Thank you for all the questions and for joining us today despite the busy earnings schedule. As we conclude, I want to emphasize three key points. First, we made significant strides in fiscal 2025, and we acted swiftly to implement the Back to Starbucks strategy. We accelerated things we knew we were working like Green Apron Service, and we've seen momentum build across our U.S. business. And I think we have a clear line of sight on the growth that's in front of us in our U.S. business. It's also nice to see that our China business is back to growth. And you know what, we're seeing tremendous opportunities for growth around the globe. I want to emphasize that "Back to Starbucks" is not just a slogan.
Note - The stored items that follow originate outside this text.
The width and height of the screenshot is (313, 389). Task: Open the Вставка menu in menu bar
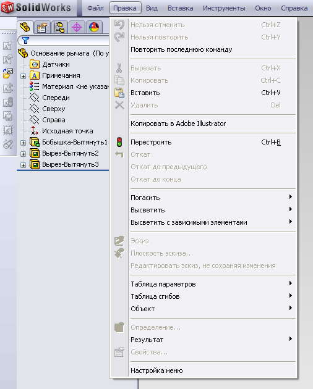(x=180, y=8)
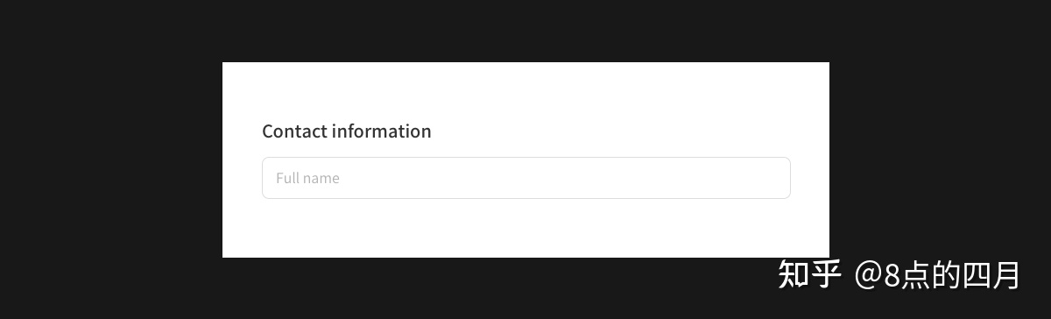This screenshot has width=1051, height=319.
Task: Click the 知 character in watermark
Action: [x=794, y=274]
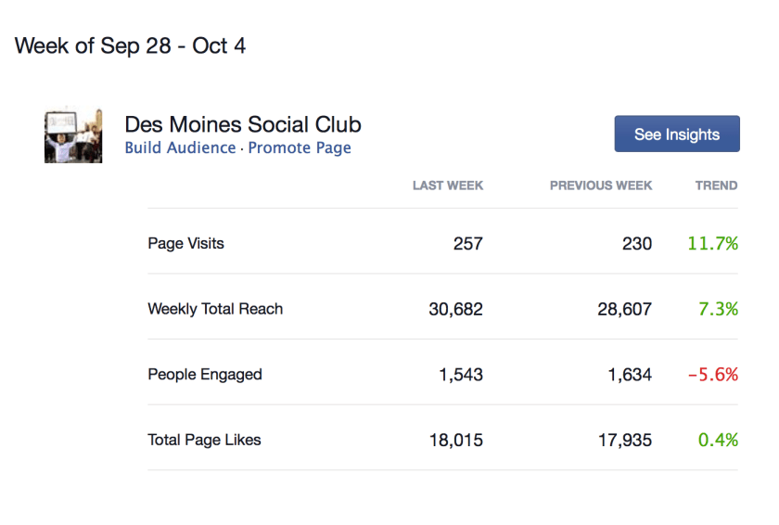Select the People Engaged row label
779x525 pixels.
tap(205, 375)

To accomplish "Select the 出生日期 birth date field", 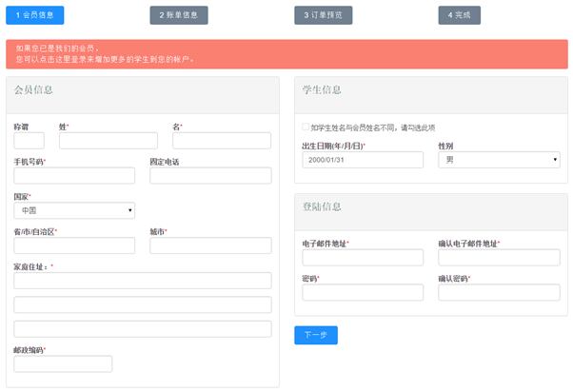I will 362,160.
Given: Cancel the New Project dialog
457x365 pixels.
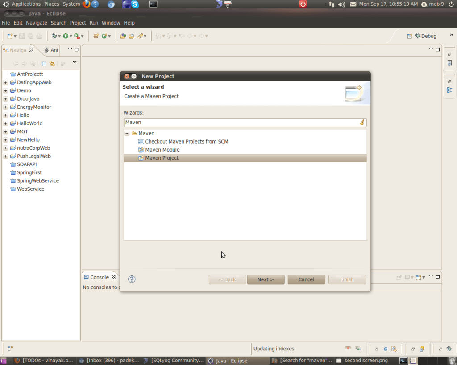Looking at the screenshot, I should pos(306,279).
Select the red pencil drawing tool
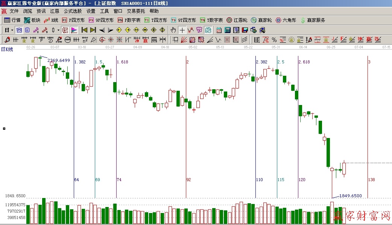The image size is (392, 225). [7, 40]
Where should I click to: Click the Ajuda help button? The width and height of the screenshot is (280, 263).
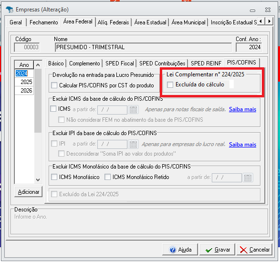(x=180, y=250)
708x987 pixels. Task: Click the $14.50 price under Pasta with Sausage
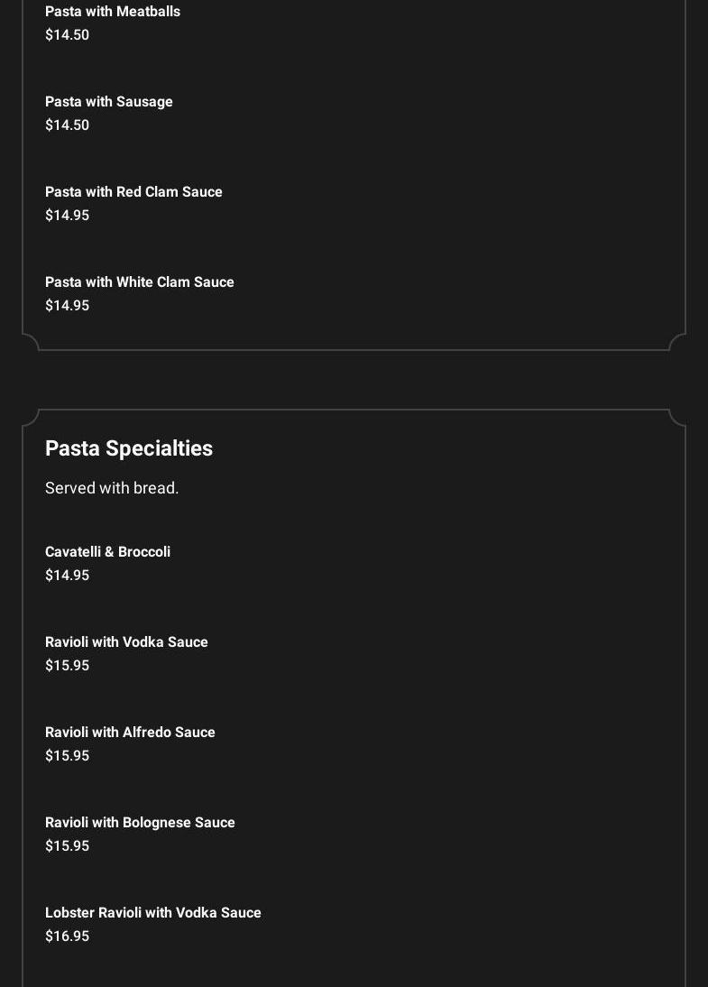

It represents a lasting growth model that is fundamentally focused on our customers and will be supported by our partners in the stores, catering to every way people want to experience Starbucks. And it really is getting us back to what we do best, which is exceptional craft, genuine connection and welcoming community coffee houses. And third, I think on our fourth quarter results, it gives us confidence that we really have turned the page to a new chapter in our turnaround. Our work is to be the world's best customer service company, and we want to have the best job in retail. And I think the fourth quarter marked kind of a turn for us in our U.S. operations. So clearly not declaring any victory. We still have a lot of work in front of us, but it's clear we're moving in the right direction. And I believe we're in the process of building the best Starbucks yet. So have a great day. Thanks for joining. And obviously, we'll be talking to you in January. Take care.

Operator

This concludes Starbucks' Fourth Quarter Fiscal Year 2025 Conference Call. You may now disconnect.